Delirium tremens involves severe confusion, hallucinations, fever, heavy sweating, and dangerous spikes in heart rate and blood pressure. A resting heart rate above 100 beats per minute or systolic blood pressure above 150 that doesn’t come down with treatment are warning signs that the situation is escalating. Without medical supervision, delirium tremens can be fatal.
Seizures are another serious risk. They can occur even in people whose other symptoms seem mild. A history of previous withdrawal seizures, a long drinking history, or prior episodes of delirium tremens all raise the likelihood of a severe withdrawal.
What Affects How Long It Lasts
Not everyone’s withdrawal follows the same schedule. Several factors influence both duration and severity:
- How much and how long you drank: Someone who drank heavily for a decade will generally have a harder withdrawal than someone who binged for a few months.
- Previous withdrawals: Each episode of withdrawal can make the next one worse, a phenomenon sometimes called “kindling.” If you’ve gone through withdrawal before, your brain is primed to react more strongly.
- Overall health: Liver function, nutrition status, and whether you have other medical conditions all play a role in how quickly your body recovers.
- Age: Older adults tend to experience more prolonged and complicated withdrawals.
Symptoms That Last Weeks or Months
Even after the acute phase resolves, many people notice lingering symptoms that can persist for months or, in some cases, over a year. This is sometimes called post-acute withdrawal syndrome. Unlike the physical intensity of the first few days, these longer-lasting symptoms are primarily psychological and mood-related: anxiety, irritability, difficulty concentrating, low energy, sleep disturbances, and emotional flatness.
These symptoms tend to come and go in waves rather than staying constant. A good week might be followed by a rough stretch for no obvious reason. This pattern is frustrating but normal. It reflects the brain’s slow process of restoring its chemical balance after months or years of alcohol-driven adaptation. Understanding that these waves are part of recovery, not a sign that something is wrong, helps many people stay on track during the months after quitting.
What Medical Supervision Looks Like
In a clinical setting, healthcare providers use a standardized scoring tool to track withdrawal severity. Scores below 8 to 10 indicate mild withdrawal that may be manageable with monitoring alone. Scores between 8 and 15 reflect moderate withdrawal with noticeable physical signs like elevated heart rate and sweating. Scores above 15 signal severe withdrawal and a significant risk of complications.

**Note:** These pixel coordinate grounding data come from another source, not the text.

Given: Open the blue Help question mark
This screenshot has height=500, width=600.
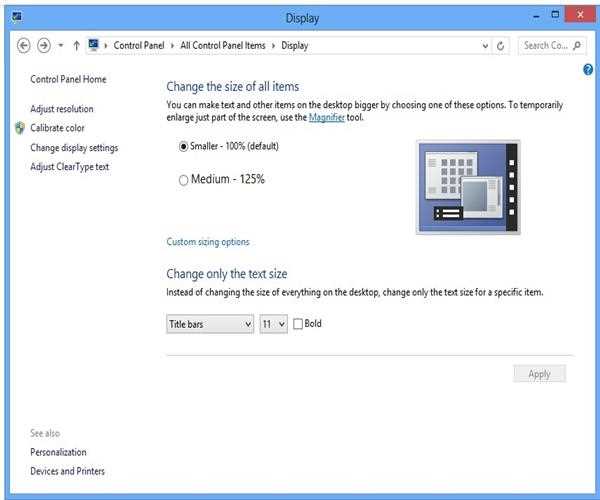Looking at the screenshot, I should point(588,70).
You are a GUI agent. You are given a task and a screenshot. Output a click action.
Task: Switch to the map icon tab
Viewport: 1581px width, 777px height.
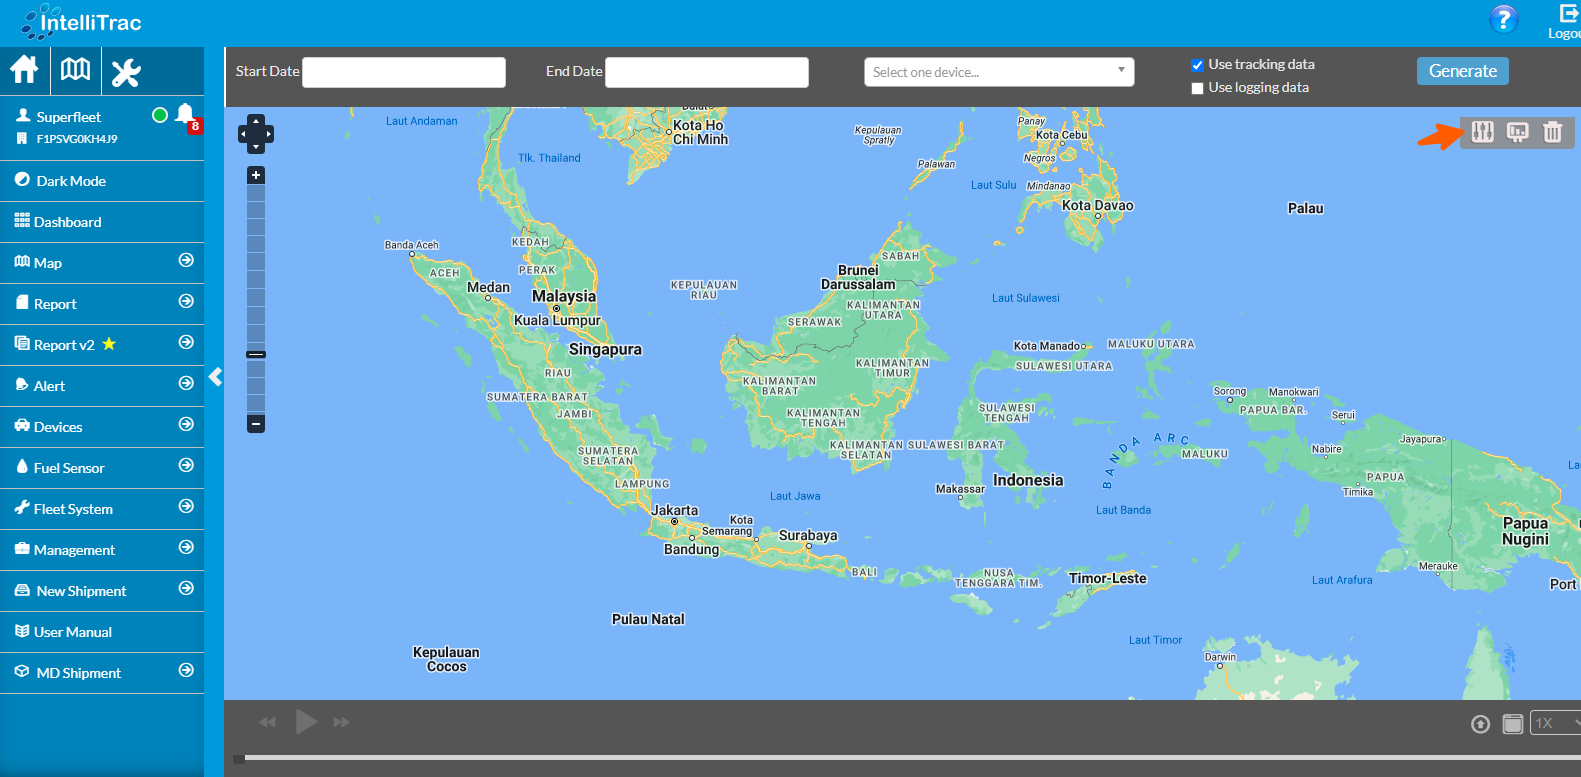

For mild cases, outpatient monitoring with regular check-ins is sometimes sufficient. Moderate to severe cases typically require inpatient care where medications can be given to calm the nervous system, prevent seizures, and manage dangerous vital sign changes. The goal of medical treatment is to keep the brain’s rebound excitability from reaching dangerous levels while your neurochemistry stabilizes.
If you’ve been drinking heavily every day for weeks or longer, stopping abruptly without medical guidance carries real risk. Alcohol is one of the few substances where withdrawal itself can be fatal, which makes it different from most other drugs. A supervised taper or medically managed detox is the safest approach for anyone with a significant drinking history.